On 17/01/2017 18:07, Christopher Schultz wrote:
> Mark,
> 
> On 1/16/17 6:24 AM, Mark Thomas wrote:
>> For the background see:
>> https://github.com/spring-projects/spring-boot/issues/7949
>>
>> The short version is:
>>
>> * is seen as a wild card in some environments.
>>
>> The options are:
>> $ & ' ( ) * , - . : ; @ _ ~
>> (all followed by /)
> 
> Obviously you can't use "." since that is in 99% of WAR filenames. The
> ";" character is used for file-versions in VMS. I'm not sure how many
> VMS environments are running Tomcat, but ... it's a thing. Hyphen (-)
> and underscore (_) are probably too popular. I'd say that $ & : @ * are
> good contenders. But we are trying to replace * no?
> 
>> Ideally we want a character that:
>> - is unlikely to appear in a file name (particularly at the end)
>> - does not have a special meaning that could conflict when using it in
>> combination with / in a URI to mark the start of the internal WAR path.
>>
>> Thoughts, comments, reasons for excluding one or more of these
>> characters welcome.
> 
> So you want a character that can be used in the WAR file name that
> converts to a "*" in the context-path?
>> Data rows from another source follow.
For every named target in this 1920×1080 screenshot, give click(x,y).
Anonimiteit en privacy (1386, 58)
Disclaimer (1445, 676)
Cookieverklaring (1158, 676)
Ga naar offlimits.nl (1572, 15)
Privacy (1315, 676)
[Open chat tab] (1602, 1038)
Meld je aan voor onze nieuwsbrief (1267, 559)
Or you want a character in a
> war:// URL that can be used as the barrier between the physical filename
> and the logical file within the WAR file? If the latter, what's wrong
> with the jar:// usage of "!/" ?

We need to be able to reference resources in JARs in WARs. Experience
has shown that nest jar URLs don't work. We needed a dedicated war URL
format. We currently use:
war://...*/...

We previously used
war://...^/...

The former has issues in some use cases. The latter results in invalid URLs.

> We are already using # for / and IMO that can be buggy since # has
> meaning in URLs. What about using an escape-character instead of a stand-in?

It has to be a character that Java will expect in a URL.